Friday, September 12, 2008

And a few shots of our new apartment

Oooh, oooh, see that? That's real carpet.
and the funny shaped walk in closet that we couldn't keep the boys out of .
and our counter space you could land a 747 on.
and this obscenely huge desk, which we love for it's space, but we don't love for its magnetic ability to attract clutter. The bookshelves were especially nice though, and now they're full of all our books.

Mr. Baseball adjusted seamlessly to the new apartment. On our first or second night I put the stools out on the back porch and he found a quick use for them. Along with doggy, and without any prompting from us, he climbed up on the stool and sat looking out over the complex for nearly ten minutes.

What's that, up in the sky? It's a bird, it's a plane, it's...Kindergarten Boy!

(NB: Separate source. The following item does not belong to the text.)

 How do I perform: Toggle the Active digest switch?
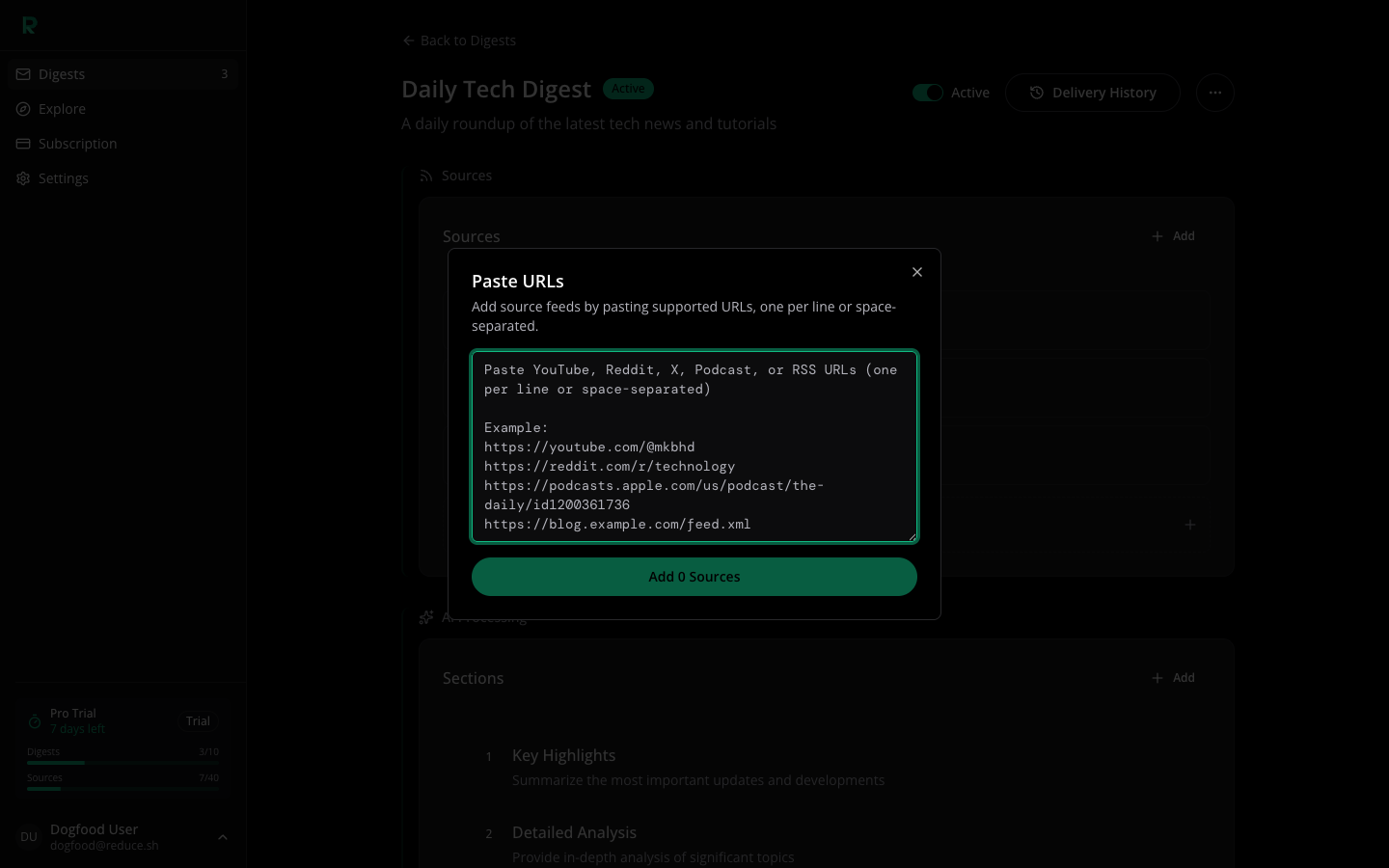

So Mr.Baseball has taken lately to striking these very funny poses in photographs, and the first two days of kindergarten weren't any different. This is one of four shots I took of him outside our back door just before we went to his school for orientation. This was the closest one to normal that I could get (of course, with Mr. Baseball, the other pictures were actually the "normal" pictures. The calm photos are the rare ones).



The maintenance man at the complex taught Mr.Baseball how to make this funny face using masking tape.

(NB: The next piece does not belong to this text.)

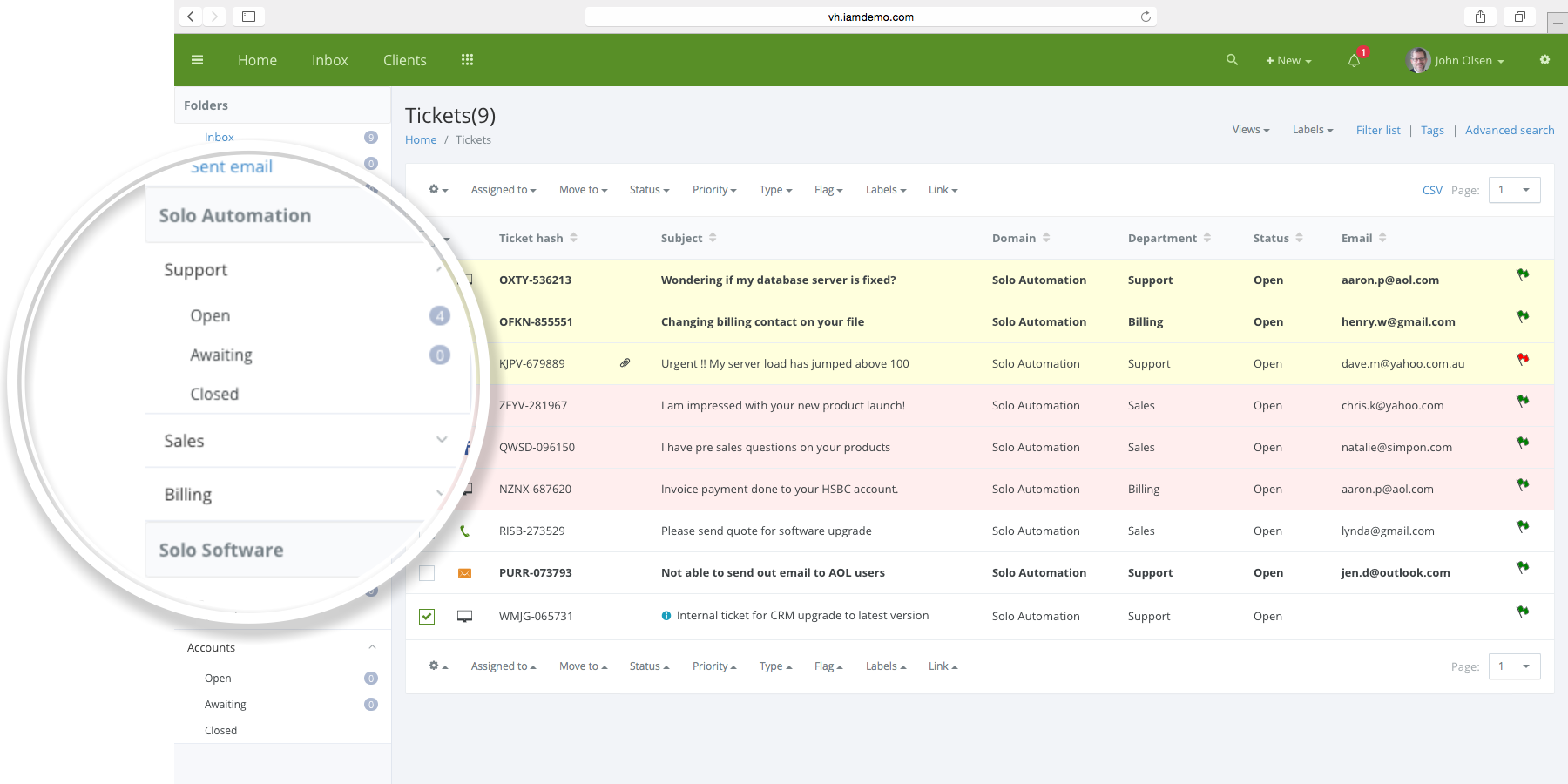Export tickets via the CSV link

(1431, 190)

It was unseasonably cool on Mr. Baseball's first real day of school. He's going for about three hours every morning and is only one of a few kids in his class of 20+ students that's going half-day.



We're two weeks into the school schedule and its working out pretty well. We get up at 7am, get dressed, eat breakfast, half morning devotional, and I leave at 7:50am on my bike. Meanwhile Mr. Baseball brushes his teeth and then gets a little free time before the QB and the monkey walk him out to the corner to catch the bus with some other friends who live in the complex. The Monkey is enjoying the QB's undivided attention in the mornings, and all-in-all it's working out nicely.

Recovery

As I said earlier, we recovered a gross arm chair...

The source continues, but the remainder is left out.